▸ YOUR TASKS:
1. Reproduce a passage from the case excerpt word for word. Begin at the words "Appeal from the" and stop after "of November, 1868.".
2. For each statement below, say yes or no to whether the case excerpt supports it, and quote the words that decide it.
(a) The appeal came from the District Court of the Fifth District in San Joaquin County.
(b) The parties agreed only orally to try the cause on November 16, 1868.
(c) The San Joaquin County term expired a week before the trial.

▸ SOURCE EXTRACT:
## Start
HARKWELL BATES, Respondent,

v.

O. C. GAGE, Appellant

No. 2,176

Supreme Court of California

October, 1870

Appeal from the District Court of the Fifth District, San Joaquin County.

COUNSEL:

W. L. Dudley, for Appellant.

The Court had no jurisdiction over this case for the purpose of a trial on the 16th day of November, 1868.

There was no Court at the time this trial was had--no legal jury, no legal proceedings of any character whatever. The term expired for San Joaquin County, two days before the trial of this cause. It was tried on the day that the term of the Court commenced in Tuolumne County; and while it is true that the parties, as well as their attorneys, entered into a written stipulation to try the cause on the 16th of November, 1868, and actually appeared, and went through all the forms of a trial, that did not, nor could it give jurisdiction for the very good reason that jurisdiction cannot be conferred by any act or acts of parties to a tribunal, otherwise possessing none. Consent of litigants cannot create a Court. Therefore the stipulation signed by the parties and attorneys in this case, did not authorize the Judge to try the cause at the time the parties appeared beforehim. (Hicks v. Ludwig, 9 Cal. 173; Smith v. Chichester, 1 Cal. 409; Norwood v. Kenfield, 34 Cal. 329; Day v. Waggoner, 3 Texas 515; Germand v. The People, 1 Hill 343.)
## End
▸ PROVIDED MATERIAL:
## Start
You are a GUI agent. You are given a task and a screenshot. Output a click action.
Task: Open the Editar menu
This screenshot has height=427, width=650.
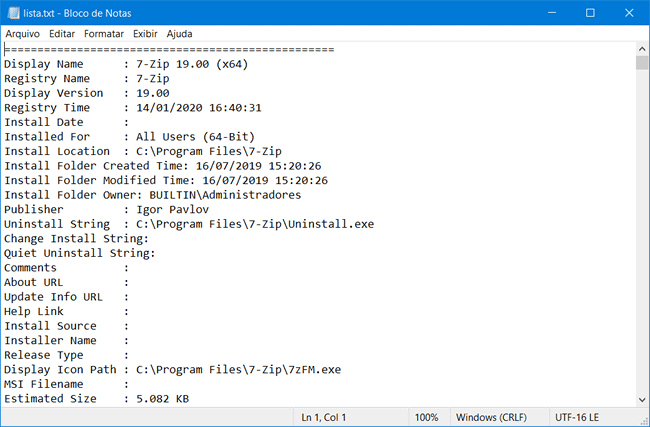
## End
▸ LIST OF SOLUTIONS:
1.
Appeal from the District Court of the Fifth District, San Joaquin County.

COUNSEL:

W. L. Dudley, for Appellant.

The Court had no jurisdiction over this case for the purpose of a trial on the 16th day of November, 1868.

2.
(a) Yes: "Appeal from the District Court of the Fifth District, San Joaquin County."
(b) No: "entered into a written stipulation to try the cause on the 16th of November, 1868"
(c) No: "The term expired for San Joaquin County, two days before the trial of this cause."